WORK TO COMPLETE
Your reply should be made up of every line in the records below that holds the string "computer".

Dataset entries
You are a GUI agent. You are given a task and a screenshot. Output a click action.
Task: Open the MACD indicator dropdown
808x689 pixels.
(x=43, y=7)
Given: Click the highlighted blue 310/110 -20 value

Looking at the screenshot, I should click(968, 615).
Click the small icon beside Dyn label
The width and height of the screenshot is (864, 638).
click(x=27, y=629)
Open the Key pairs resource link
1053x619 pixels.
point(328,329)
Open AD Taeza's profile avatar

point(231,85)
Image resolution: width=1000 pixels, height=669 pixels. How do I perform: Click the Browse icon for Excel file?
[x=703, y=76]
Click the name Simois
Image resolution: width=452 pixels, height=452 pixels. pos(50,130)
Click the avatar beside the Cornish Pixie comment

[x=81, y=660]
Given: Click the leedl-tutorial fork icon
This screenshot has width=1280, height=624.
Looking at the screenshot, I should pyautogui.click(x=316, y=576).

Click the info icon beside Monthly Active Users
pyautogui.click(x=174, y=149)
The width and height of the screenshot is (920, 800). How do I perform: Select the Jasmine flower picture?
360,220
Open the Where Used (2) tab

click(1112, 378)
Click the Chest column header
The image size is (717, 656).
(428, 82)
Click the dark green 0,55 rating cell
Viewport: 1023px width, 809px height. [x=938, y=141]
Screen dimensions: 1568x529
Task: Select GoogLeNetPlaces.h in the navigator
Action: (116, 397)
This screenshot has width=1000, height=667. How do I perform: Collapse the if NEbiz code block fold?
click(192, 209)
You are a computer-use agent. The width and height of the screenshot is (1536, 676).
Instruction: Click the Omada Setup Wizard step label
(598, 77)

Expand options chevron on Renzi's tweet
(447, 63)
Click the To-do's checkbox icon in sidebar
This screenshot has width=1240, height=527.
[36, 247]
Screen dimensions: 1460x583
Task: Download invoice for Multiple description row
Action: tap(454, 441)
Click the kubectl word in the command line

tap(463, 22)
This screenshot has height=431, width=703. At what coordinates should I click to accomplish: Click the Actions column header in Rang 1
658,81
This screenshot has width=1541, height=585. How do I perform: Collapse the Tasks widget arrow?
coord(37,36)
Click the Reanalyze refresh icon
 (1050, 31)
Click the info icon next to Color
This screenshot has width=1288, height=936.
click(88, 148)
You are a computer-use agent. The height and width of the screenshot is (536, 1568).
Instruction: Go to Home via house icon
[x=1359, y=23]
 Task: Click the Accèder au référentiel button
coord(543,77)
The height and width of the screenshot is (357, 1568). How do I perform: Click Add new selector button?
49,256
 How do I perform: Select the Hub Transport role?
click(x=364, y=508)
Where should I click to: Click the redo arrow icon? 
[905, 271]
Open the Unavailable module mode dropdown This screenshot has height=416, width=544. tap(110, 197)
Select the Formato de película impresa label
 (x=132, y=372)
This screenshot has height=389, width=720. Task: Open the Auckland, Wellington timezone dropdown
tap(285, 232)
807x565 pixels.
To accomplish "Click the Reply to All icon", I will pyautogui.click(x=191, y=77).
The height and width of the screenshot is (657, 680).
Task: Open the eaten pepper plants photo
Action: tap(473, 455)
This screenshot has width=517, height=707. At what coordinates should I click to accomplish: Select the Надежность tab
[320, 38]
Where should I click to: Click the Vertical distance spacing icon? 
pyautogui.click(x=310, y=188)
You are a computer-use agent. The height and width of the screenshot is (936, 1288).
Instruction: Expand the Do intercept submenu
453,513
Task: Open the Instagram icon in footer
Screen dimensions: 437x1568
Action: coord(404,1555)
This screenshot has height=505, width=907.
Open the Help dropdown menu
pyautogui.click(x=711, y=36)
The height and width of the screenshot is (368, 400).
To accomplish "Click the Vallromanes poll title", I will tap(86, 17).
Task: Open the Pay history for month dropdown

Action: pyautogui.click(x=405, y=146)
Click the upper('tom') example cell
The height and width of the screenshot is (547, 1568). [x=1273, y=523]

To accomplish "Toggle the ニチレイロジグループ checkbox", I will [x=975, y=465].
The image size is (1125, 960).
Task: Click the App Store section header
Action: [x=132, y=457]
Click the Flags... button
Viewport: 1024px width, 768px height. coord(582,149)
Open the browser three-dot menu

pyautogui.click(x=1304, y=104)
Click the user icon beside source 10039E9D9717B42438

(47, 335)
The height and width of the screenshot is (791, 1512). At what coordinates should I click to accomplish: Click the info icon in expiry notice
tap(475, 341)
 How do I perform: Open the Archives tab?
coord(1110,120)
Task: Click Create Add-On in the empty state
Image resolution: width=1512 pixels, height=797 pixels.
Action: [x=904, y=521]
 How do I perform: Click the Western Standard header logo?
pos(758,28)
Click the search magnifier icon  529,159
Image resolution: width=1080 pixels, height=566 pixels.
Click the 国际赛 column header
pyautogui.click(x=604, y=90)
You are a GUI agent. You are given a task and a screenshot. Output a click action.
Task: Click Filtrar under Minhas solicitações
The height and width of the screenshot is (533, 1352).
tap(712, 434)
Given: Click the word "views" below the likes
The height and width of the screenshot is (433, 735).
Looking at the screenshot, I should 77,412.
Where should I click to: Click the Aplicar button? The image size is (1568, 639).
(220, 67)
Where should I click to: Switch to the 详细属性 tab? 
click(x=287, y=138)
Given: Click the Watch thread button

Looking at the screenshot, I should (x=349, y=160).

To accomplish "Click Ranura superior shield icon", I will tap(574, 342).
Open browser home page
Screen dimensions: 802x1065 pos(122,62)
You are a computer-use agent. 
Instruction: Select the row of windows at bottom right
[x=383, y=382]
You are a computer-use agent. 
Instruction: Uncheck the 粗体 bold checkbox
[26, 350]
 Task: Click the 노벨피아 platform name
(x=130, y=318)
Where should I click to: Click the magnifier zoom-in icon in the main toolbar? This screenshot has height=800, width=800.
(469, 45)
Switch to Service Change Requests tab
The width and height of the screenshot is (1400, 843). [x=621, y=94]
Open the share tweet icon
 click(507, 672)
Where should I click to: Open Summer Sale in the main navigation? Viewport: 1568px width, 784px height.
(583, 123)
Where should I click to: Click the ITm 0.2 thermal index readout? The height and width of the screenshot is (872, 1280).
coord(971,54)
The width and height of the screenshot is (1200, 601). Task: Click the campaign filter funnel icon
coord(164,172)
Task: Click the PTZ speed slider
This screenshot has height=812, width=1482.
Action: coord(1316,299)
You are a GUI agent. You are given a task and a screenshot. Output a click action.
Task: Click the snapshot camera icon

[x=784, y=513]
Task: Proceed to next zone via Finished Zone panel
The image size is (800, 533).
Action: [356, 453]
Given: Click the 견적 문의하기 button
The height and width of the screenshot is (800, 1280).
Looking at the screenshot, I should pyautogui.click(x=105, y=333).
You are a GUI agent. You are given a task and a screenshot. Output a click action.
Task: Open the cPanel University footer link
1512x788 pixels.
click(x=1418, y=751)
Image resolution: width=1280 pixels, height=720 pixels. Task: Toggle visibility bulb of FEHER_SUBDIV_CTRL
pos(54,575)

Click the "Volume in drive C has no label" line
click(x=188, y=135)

RESPONSE TO THE TASK
You are a computer-use agent. The width and height of the screenshot is (1536, 676).
You are a computer-use agent. The height and width of the screenshot is (536, 1568).
You are a computer-use agent. The height and width of the screenshot is (936, 1288).
You are a computer-use agent. 
You are a computer-use agent. 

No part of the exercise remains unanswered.